JavaScript is disabled. For a better experience, please enable JavaScript in your browser before proceeding.
You are using an out of date browser. It may not display this or other websites correctly.
You should upgrade or use an alternative browser.

comma instead of 'that' [conjunction]: It was such a hot day, I went

Dionido

New Member
English - USA
Hello all,

I was wondering if it was correct in the English language to use a comma instead of "that" in a cause/effect sentence.
For example: "It was such a hot day, I went to the pool", rather than "It was such a hot day that I went to the pool".

I couldn't find anything specifically about it online.

Thanks
Last edited:
Hello Dionido - welcome to WordReference :)

I don't think a comma is right in that sentence.
Remember ... you cannot join two sentences with a comma unless you also use one of these connecting words. (Source).

Should it be a colon?
The colon is used to indicate that what follows it is an explanation or elaboration of what precedes it. That is, having introduced some topic in more general terms, you can use a colon and go on to explain that same topic in more specific terms. (Source)

Perhaps a semicolon?
A semicolon can always, in principle, be replaced either by a full stop (yielding two separate sentences) or by the word and (possibly preceded by a joining comma). (Source)

I think the example sentence meets the requirements for a colon.
It was such a hot day: I went to the pool.

Others will have different views :)
Hi Dionido,

It sounds and looks fine to me. In more formal texts, I think that is generally advised, but if this is dialogue, then I'd say both versions are OK, given that in spoken English we say things like that.

Regarding the comma, I'd put it, especially if leaving it out leads to ambiguity, as in:

It was such a hot day in Arizona they closed the schools.


This could mean (1) it was such a hot day everywhere that in Arizona they closed the schools, or (2) it was such a hot day in Arizona (but not everywhere) that they closed the schools.

For interpretation (1), you'd put a comma between day and in; for interpretation (2) you'd put a comma between Arizona and they.

Edit: Just saw panj's post. I'm fine with the comma, mostly because I reserve colons for something very important that I want to highlight (or for lists). Of course, if my such-clause introduced something of great enough importance, then I suppose I might use a colon. But going to the pool doesn't really deserve more than a comma in my book. :)

The other thing is that using a colon makes each clause sound like a separate sentence (hence why a full stop can be used instead); but the way I read Dionido's example, even without that, it reads as one sentence, not two.
Last edited:
I forgot to allow for a missing "that", which of course allows for no punctuation at all in the topic sentence.

You mean a missing that (when it's missing) allows for no punctuation? Or a missing that, when it's NOT missing, allows for no punctuation?

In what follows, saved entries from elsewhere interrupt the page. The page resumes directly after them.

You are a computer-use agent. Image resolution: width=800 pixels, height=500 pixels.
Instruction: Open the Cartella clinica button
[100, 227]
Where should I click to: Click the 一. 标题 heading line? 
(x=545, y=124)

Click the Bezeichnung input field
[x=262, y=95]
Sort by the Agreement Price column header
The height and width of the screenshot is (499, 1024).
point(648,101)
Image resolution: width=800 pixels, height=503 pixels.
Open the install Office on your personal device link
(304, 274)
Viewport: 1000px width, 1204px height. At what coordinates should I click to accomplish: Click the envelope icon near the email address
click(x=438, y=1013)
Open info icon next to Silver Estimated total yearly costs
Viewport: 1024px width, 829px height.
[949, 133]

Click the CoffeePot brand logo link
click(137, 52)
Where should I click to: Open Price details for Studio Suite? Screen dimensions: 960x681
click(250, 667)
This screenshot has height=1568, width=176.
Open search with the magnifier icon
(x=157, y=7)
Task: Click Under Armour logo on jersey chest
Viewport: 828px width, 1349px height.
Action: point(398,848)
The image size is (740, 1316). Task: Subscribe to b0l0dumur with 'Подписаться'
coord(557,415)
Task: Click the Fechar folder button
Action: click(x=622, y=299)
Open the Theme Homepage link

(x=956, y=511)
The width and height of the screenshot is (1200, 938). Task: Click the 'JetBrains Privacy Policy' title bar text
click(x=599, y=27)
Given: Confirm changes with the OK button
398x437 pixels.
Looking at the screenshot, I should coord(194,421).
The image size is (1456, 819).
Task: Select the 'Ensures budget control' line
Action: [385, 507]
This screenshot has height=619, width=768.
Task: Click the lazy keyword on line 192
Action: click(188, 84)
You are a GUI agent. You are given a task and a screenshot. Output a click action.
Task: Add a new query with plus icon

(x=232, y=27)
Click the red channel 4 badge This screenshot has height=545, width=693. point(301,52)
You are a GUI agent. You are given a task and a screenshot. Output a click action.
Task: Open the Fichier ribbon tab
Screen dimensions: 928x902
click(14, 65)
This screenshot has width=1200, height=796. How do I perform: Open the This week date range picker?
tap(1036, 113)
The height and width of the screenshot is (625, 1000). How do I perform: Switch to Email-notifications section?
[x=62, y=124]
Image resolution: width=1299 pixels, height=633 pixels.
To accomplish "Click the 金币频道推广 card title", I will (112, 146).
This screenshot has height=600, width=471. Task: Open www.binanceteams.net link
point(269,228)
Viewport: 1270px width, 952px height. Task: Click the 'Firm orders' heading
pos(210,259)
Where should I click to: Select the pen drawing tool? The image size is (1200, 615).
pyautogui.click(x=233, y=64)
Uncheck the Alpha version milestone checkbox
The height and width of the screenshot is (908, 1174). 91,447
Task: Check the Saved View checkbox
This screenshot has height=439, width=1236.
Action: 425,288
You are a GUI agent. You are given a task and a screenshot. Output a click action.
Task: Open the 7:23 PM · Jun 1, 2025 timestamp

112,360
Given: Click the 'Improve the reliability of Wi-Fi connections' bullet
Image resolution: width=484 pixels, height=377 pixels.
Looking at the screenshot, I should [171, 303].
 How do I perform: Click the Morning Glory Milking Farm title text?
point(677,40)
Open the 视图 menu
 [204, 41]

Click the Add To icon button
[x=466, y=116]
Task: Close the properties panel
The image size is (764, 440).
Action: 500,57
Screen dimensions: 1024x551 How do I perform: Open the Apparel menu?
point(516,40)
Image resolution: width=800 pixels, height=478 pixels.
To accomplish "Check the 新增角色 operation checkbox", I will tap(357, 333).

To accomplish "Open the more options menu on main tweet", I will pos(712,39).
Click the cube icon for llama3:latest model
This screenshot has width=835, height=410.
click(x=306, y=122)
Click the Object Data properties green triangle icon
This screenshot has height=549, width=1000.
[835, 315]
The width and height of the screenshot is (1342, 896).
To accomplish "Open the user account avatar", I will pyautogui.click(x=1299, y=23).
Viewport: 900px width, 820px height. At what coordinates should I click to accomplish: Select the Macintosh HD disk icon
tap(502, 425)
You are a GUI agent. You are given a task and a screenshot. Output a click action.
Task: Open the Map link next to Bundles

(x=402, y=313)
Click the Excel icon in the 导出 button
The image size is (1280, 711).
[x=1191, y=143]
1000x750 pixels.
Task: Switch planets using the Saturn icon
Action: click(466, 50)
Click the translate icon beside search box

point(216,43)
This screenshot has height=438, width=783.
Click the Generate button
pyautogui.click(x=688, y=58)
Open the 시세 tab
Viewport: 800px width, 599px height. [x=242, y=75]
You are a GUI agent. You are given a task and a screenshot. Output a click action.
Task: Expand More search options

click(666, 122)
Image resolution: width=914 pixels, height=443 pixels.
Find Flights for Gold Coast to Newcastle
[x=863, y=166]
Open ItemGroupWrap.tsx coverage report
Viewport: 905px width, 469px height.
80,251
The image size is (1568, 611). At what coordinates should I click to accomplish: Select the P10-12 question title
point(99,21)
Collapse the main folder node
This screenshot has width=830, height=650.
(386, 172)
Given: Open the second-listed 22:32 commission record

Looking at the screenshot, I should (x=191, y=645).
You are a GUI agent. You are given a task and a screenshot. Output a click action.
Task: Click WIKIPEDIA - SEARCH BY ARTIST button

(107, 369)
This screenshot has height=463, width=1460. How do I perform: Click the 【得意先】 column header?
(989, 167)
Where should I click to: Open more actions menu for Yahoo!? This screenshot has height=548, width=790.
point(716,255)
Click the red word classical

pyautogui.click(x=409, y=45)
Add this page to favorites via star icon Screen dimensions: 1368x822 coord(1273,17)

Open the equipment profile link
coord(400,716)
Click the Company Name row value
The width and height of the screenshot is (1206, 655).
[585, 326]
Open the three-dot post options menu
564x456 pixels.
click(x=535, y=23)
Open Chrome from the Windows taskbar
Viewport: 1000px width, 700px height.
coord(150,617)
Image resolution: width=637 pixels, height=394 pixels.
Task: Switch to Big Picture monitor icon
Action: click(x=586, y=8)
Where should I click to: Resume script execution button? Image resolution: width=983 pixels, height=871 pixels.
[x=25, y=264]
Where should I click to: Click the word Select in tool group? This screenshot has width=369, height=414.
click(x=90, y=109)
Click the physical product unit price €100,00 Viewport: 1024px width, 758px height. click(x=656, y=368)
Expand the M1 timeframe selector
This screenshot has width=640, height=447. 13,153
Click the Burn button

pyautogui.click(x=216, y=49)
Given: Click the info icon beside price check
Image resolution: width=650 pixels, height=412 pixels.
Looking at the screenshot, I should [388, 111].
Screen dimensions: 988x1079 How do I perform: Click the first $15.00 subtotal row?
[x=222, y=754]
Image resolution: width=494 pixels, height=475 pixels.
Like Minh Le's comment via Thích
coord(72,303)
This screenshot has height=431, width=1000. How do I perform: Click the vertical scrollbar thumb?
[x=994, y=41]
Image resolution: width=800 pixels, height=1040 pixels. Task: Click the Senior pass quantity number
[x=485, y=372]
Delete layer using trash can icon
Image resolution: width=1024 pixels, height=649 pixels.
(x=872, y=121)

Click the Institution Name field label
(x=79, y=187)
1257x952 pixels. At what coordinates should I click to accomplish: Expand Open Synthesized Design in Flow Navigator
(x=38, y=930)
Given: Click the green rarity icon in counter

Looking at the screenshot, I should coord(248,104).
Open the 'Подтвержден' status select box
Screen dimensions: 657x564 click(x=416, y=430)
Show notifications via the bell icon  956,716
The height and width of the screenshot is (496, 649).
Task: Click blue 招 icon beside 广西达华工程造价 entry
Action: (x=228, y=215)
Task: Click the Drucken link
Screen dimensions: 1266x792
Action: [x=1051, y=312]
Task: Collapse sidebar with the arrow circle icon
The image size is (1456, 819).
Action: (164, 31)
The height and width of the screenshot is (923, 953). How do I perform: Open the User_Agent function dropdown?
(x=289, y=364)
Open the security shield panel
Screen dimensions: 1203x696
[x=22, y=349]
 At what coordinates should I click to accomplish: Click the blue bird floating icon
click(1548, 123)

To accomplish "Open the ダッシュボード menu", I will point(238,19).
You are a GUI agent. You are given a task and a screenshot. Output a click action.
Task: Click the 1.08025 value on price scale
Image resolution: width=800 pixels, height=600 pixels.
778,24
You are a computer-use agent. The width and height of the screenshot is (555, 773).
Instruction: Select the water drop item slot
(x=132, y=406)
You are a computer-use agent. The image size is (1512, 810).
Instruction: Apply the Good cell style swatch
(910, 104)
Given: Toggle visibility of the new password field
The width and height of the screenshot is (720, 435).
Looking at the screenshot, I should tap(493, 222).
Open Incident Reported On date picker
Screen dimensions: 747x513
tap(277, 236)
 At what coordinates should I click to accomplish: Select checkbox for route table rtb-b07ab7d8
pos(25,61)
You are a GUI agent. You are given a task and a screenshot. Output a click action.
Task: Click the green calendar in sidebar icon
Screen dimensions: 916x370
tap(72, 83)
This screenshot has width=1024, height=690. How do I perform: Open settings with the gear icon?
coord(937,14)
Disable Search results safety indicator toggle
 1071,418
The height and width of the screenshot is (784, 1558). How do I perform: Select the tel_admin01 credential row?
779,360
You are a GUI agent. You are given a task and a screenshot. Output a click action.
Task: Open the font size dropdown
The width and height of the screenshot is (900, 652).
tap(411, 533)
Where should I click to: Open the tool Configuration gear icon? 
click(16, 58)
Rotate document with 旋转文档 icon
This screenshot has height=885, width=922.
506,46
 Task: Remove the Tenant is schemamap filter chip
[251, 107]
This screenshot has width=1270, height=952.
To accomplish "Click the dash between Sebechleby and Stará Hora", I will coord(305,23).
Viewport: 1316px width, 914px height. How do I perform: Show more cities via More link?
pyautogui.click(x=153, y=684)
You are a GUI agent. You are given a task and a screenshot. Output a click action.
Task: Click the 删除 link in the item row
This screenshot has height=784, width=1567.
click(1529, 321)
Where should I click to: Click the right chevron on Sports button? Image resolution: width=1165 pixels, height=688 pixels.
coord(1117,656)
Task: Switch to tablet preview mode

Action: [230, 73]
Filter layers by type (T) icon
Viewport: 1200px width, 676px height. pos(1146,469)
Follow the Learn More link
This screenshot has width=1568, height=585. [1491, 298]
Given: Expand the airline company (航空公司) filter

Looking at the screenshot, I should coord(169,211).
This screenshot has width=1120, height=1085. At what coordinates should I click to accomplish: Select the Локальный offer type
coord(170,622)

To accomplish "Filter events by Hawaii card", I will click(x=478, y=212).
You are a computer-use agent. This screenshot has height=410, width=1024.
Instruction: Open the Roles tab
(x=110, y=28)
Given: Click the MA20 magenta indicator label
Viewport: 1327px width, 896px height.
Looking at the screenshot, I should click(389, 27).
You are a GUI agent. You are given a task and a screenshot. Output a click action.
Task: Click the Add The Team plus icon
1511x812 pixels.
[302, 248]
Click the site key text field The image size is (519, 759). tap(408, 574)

In the former case, I'd tend to agree in most contexts, but I'd advise using a comma anyway, just to avoid cases of ambiguity like my Arizona example above.

In the latter case, I agree: so/such ... that usually needs no comma before that. The only exception, again, would be if a lack of comma caused ambiguity, or a garden path sentence, as in:

It's so silly to imagine inanimate objects capable of thinking, that I rarely enjoy reading fantasy books.

Without the comma there, the sentence is ambiguous: either (1) the that-clause is part of thinking, i.e. capable of thinking that XYZ, or (2) it is the result of the so-clause, i.e. so silly... that XYZ.

The comma, at least for me, disambiguates because in English we never put a comma between verbs like think and the that-clauses that follow them. Thus, with a comma, the above sentence has interpretation only (2), i.e. the correct one.
I mean that with the that present there would be no comma.
So ellipsis of "that" should allow the sentence to be valid without the comma.
Unless, of course, it is one of the potentially-ambiguous cases you refer to, in which case the comma represents the missing "that".
My focus was on the topic sentence, where there is no ambiguity.